Do this -
Copy out each of the items below word for word, omitting the pictures.

============

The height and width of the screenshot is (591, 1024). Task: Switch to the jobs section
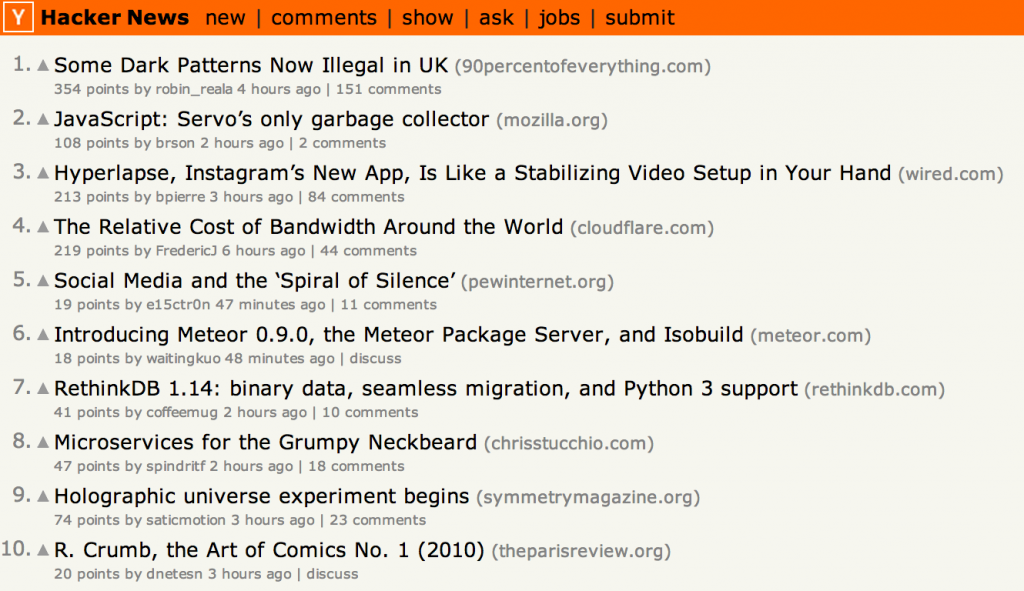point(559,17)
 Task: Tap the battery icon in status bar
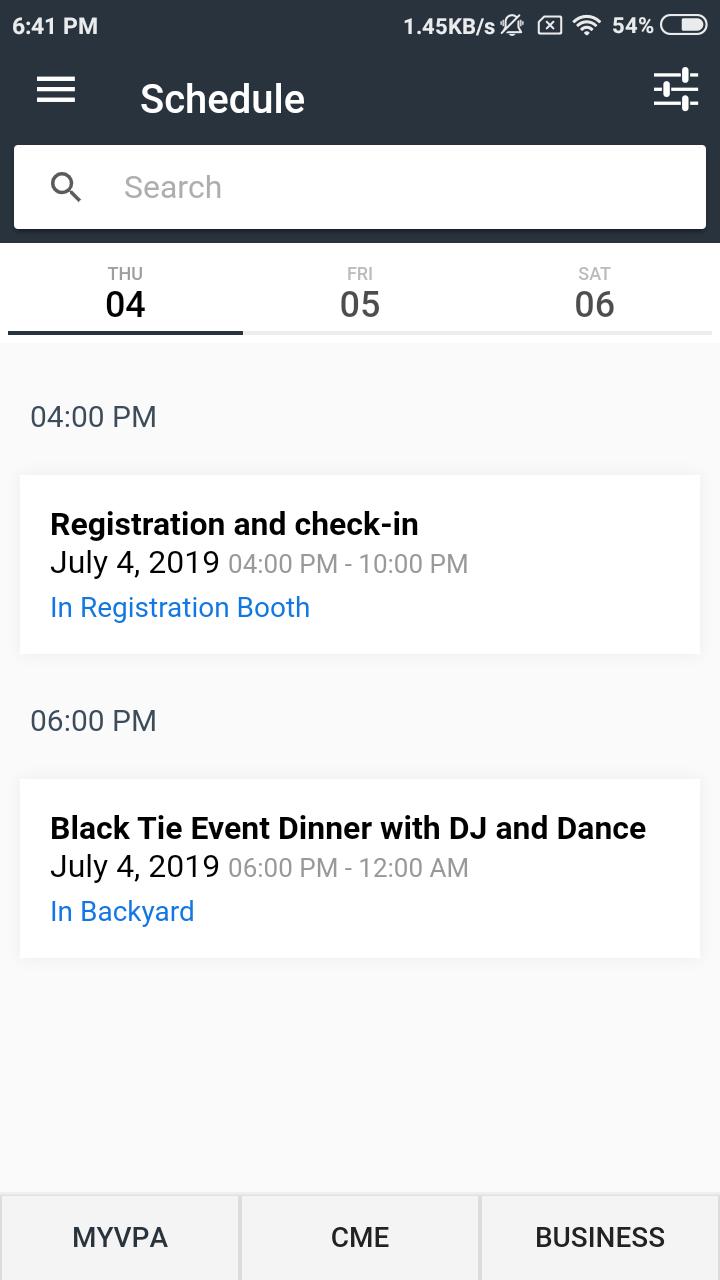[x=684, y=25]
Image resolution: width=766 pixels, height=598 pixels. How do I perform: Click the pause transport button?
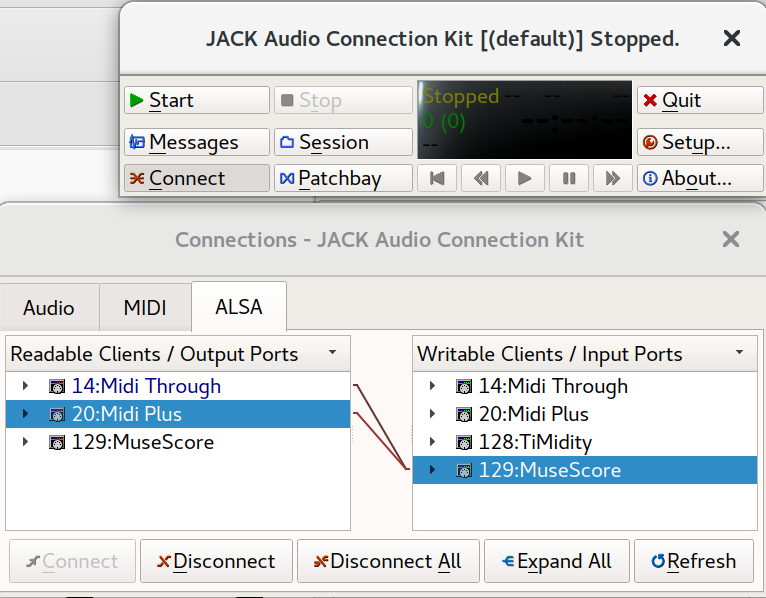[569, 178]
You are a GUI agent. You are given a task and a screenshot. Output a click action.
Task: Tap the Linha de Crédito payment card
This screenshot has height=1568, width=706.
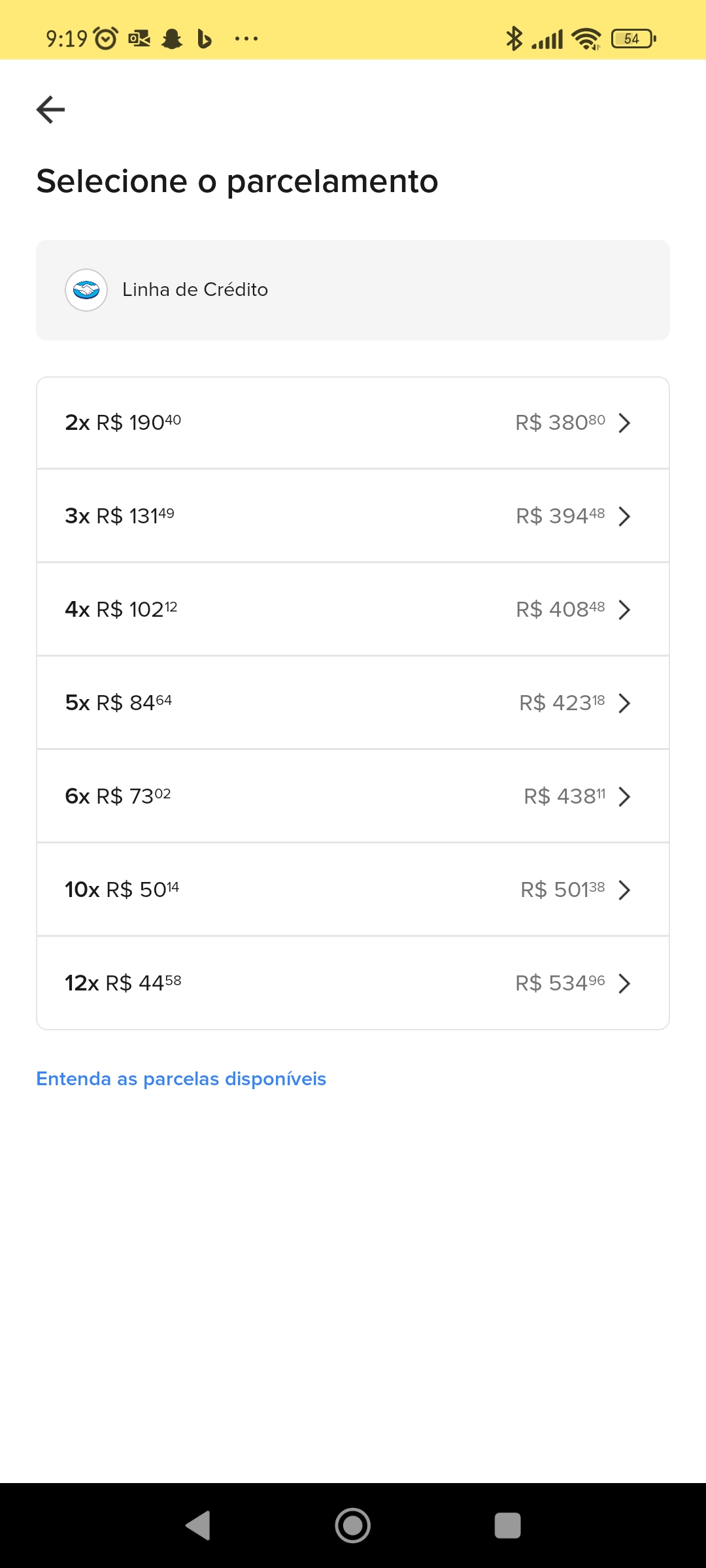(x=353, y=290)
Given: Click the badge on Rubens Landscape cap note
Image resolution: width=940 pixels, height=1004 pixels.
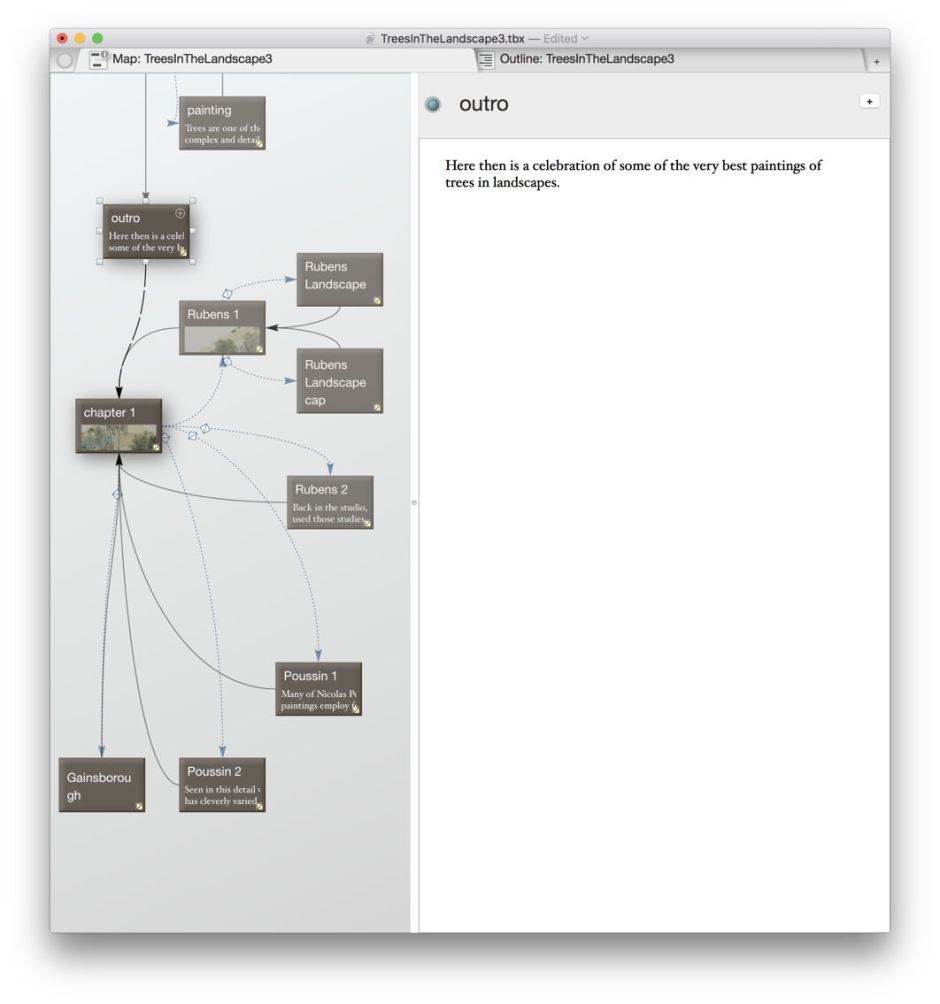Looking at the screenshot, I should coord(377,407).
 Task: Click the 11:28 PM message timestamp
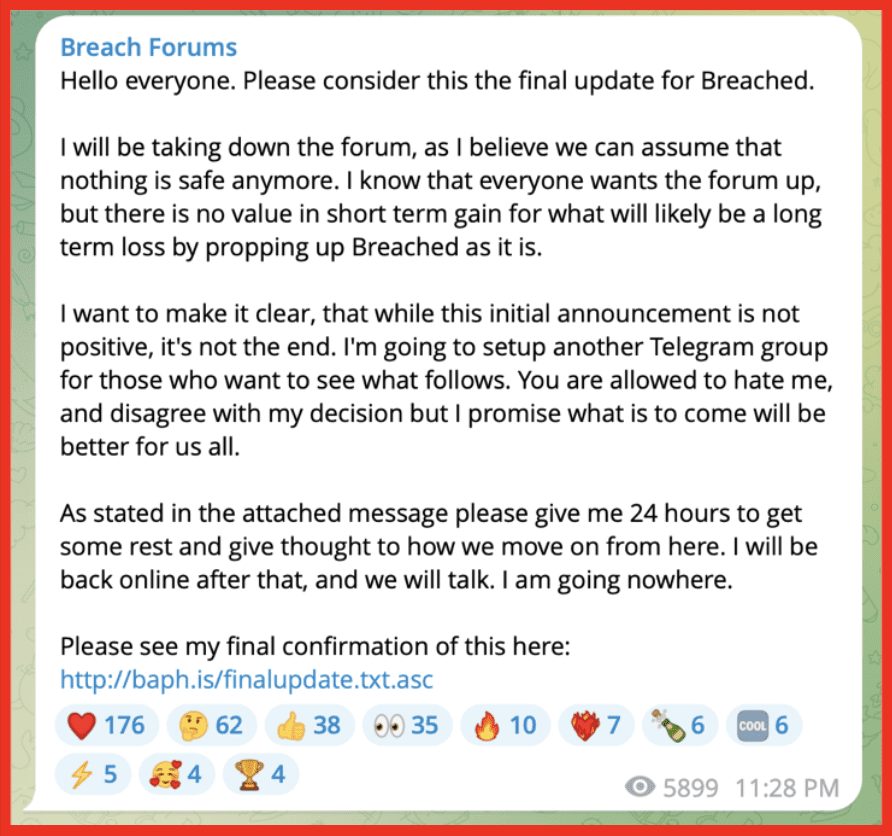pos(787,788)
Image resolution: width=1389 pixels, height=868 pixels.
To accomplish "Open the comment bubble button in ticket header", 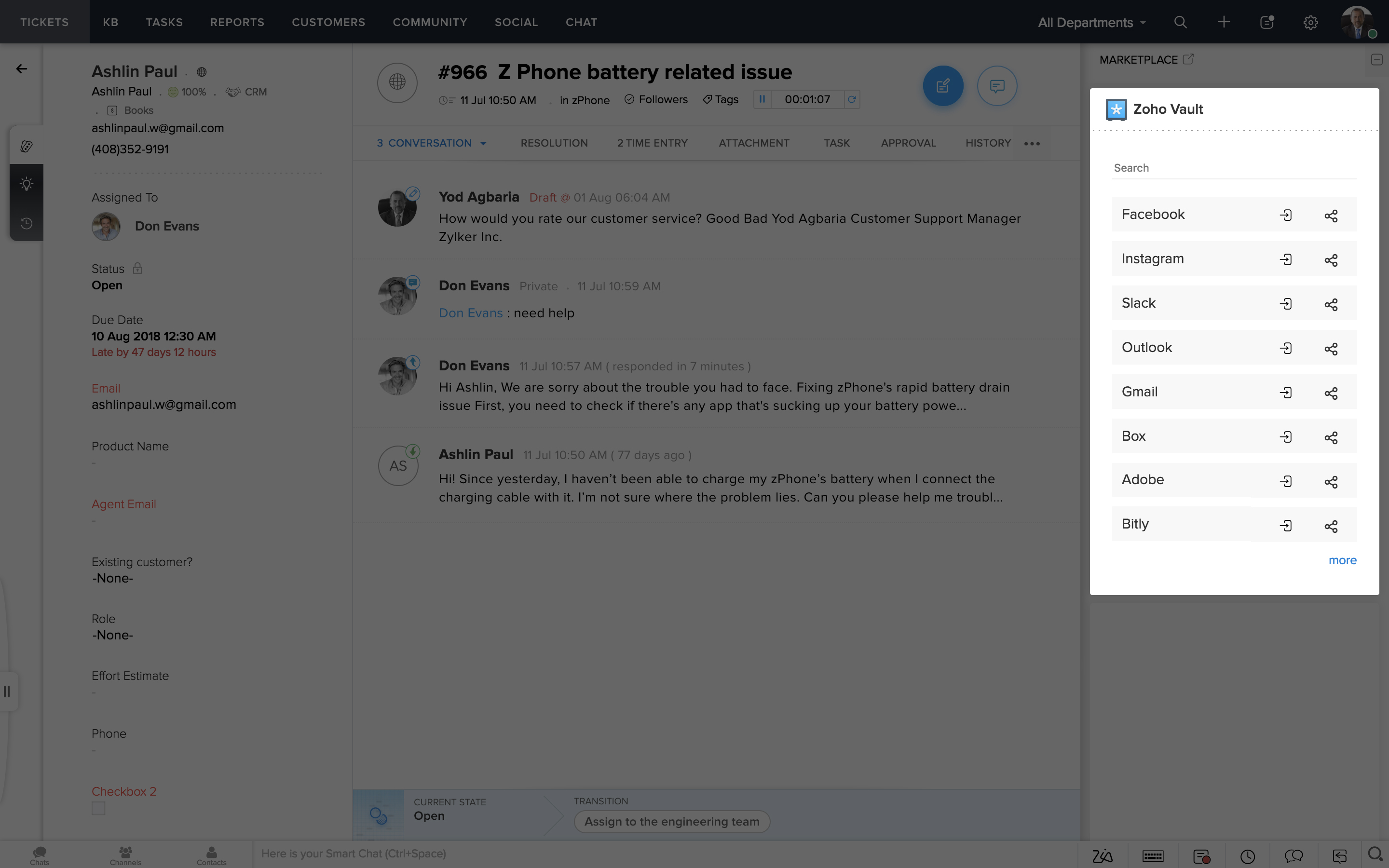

============

Result -
The height and width of the screenshot is (591, 1024). Task: Switch to the jobs section
point(559,17)
 Task: Tap the battery icon in status bar
[x=684, y=25]
Image resolution: width=766 pixels, height=598 pixels. How do I perform: Click the pause transport button?
[569, 178]
You are a GUI agent. You are given a task and a screenshot. Output a click action.
Task: Tap the Linha de Crédito payment card
This screenshot has height=1568, width=706.
(x=353, y=290)
Given: Click the badge on Rubens Landscape cap note
Image resolution: width=940 pixels, height=1004 pixels.
Looking at the screenshot, I should coord(377,407).
 Task: Click the 11:28 PM message timestamp
pos(787,788)
Image resolution: width=1389 pixels, height=868 pixels.
To accomplish "Open the comment bubble button in ticket header", 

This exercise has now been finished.